Saved data entries
━━━━━━━━━━━━━━━━━━━━

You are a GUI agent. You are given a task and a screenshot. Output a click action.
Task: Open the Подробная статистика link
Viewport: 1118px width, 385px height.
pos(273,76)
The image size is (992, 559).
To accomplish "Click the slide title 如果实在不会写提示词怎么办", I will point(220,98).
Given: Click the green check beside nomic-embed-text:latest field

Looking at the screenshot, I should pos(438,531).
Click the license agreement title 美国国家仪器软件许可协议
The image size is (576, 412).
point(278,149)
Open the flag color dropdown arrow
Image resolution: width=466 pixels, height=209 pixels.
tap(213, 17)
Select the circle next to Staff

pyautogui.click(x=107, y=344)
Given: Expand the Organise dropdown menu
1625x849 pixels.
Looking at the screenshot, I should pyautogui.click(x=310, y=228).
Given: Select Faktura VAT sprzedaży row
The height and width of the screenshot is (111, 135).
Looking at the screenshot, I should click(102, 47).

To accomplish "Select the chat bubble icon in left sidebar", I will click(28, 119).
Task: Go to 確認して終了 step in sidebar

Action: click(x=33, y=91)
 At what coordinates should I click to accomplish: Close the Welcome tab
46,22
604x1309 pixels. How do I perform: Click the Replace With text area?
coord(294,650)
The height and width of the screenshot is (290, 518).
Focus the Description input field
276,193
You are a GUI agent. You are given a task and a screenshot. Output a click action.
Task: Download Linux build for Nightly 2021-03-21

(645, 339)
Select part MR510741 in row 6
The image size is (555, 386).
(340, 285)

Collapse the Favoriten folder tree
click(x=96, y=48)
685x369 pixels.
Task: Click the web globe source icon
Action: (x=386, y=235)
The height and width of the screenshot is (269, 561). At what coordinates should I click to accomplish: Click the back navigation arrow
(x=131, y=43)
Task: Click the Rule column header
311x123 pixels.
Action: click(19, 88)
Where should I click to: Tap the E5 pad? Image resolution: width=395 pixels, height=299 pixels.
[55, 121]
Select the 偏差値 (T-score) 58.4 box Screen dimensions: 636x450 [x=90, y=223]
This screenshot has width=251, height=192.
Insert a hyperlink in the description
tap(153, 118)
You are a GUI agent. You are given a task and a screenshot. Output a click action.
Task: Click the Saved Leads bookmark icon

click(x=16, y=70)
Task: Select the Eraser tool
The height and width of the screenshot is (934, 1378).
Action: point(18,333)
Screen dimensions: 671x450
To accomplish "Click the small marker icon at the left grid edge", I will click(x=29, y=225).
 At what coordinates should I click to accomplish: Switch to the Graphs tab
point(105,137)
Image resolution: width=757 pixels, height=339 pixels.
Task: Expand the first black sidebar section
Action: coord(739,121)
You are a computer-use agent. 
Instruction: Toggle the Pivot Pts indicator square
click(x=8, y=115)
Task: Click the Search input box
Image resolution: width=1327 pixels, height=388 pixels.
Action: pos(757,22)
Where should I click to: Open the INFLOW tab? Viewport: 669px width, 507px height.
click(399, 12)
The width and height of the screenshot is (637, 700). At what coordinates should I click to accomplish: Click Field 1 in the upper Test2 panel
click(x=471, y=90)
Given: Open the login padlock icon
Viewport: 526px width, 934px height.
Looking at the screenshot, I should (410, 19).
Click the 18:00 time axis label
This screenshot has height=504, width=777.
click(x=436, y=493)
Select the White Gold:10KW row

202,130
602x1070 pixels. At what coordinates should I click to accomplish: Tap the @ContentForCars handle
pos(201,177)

━━━━━━━━━━━━━━━━━━━━

Where the string "dimensions" turns up in a line of the data above, copy that whole line.

■ **ANSWER FOR THE TASK**
Select the 偏差値 (T-score) 58.4 box Screen dimensions: 636x450 [x=90, y=223]
Screen dimensions: 671x450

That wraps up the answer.